A team of researchers was recently successful in developing a flow battery, it can store energy inside organic molecules that are dissolved in neutral pH water. This new chemistry permits the non-corrosive non-toxic battery with long endurance and ability to bring down the cost of production by a considerable scale. The research was recently published by a materials and energy technologies professor, Michael Aziz, and a chemistry and materials science professor, Roy Gordon. Both men come from the prestigious Harvard John A. Paulson School of Engineering and Applied Sciences.
Flow batteries are supposed to store energy in liquid or fluid solution placed inside external tanks. The larger the size of these tanks higher is the amount of energy that can be stored. Flow batteries happen to be one of the most promising solutions for intermittent, renewable energy such as solar or wind energy.
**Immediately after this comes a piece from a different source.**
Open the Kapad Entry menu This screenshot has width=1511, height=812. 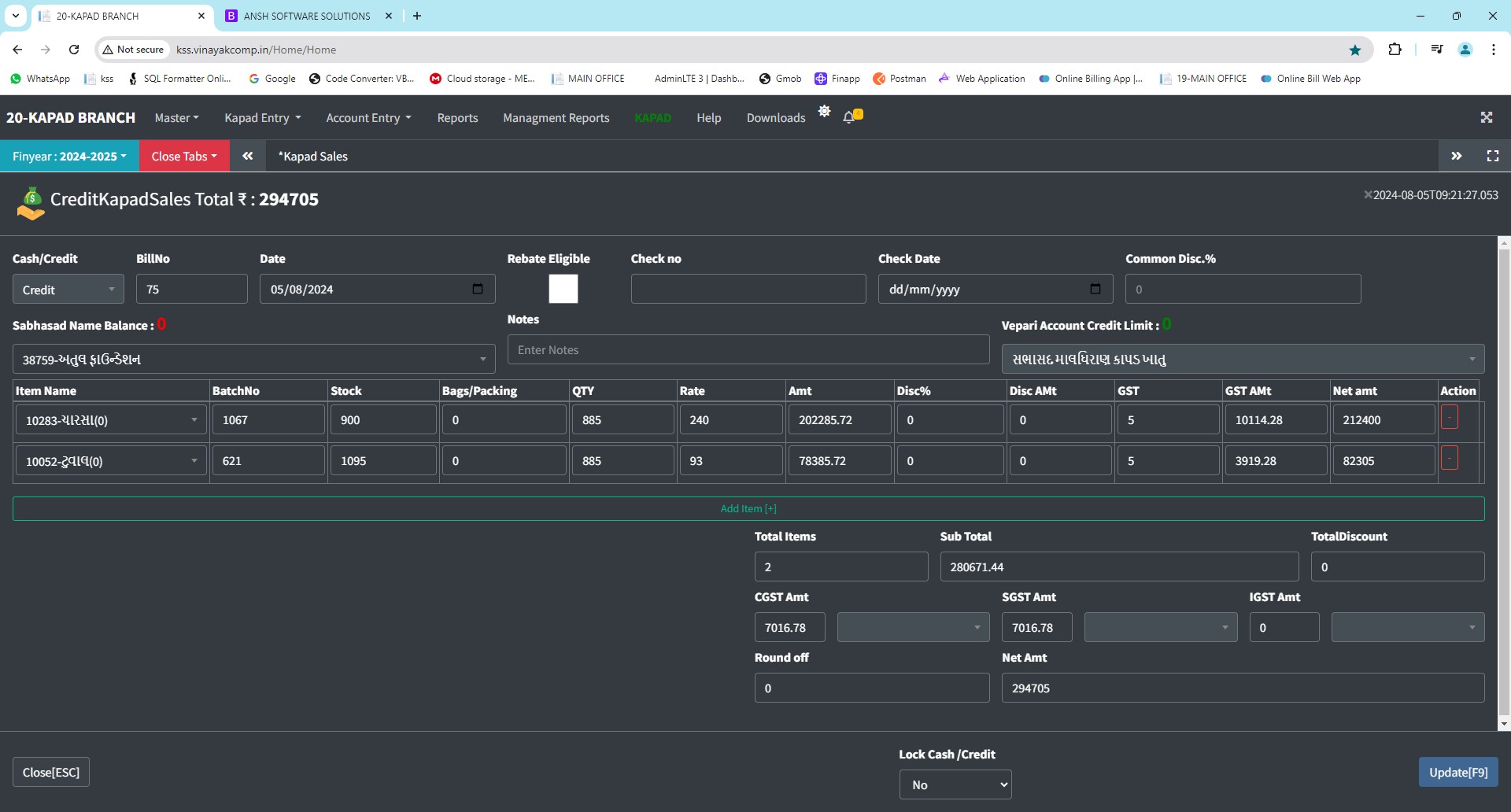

But the present day flow batteries are cursed with degraded energy storage capacity after a few charge-discharge cycles. These need high periodic maintenance in terms of electrolytes to restore this capacity. When the configuration of molecules used in positive and negative electrolytes solutions was tweaked a bit, the Harvard team was successful in engineering a battery that loses just one percent of its capacity after every thousand cycles.
In words of Aziz, “Lithium ion batteries don’t even survive 1000 complete charge/discharge cycles,” Gordon, on the other hand, adds “Because we were able to dissolve the electrolytes in neutral water, this is a long-lasting battery that you could put in your basement. If it spilled on the floor, it wouldn’t eat the concrete and since the medium is noncorrosive, you can use cheaper materials to build the components of the batteries, like the tanks and pumps.” The reduction cost here is of great significance and the DOE plans to build a battery that costs much lesser than $100 per kilowatt hour. Aziz further adds, “If you can get anywhere near this cost target then you change the world. It becomes cost effective to put batteries in so many places. This research puts us one step closer to reaching that target.”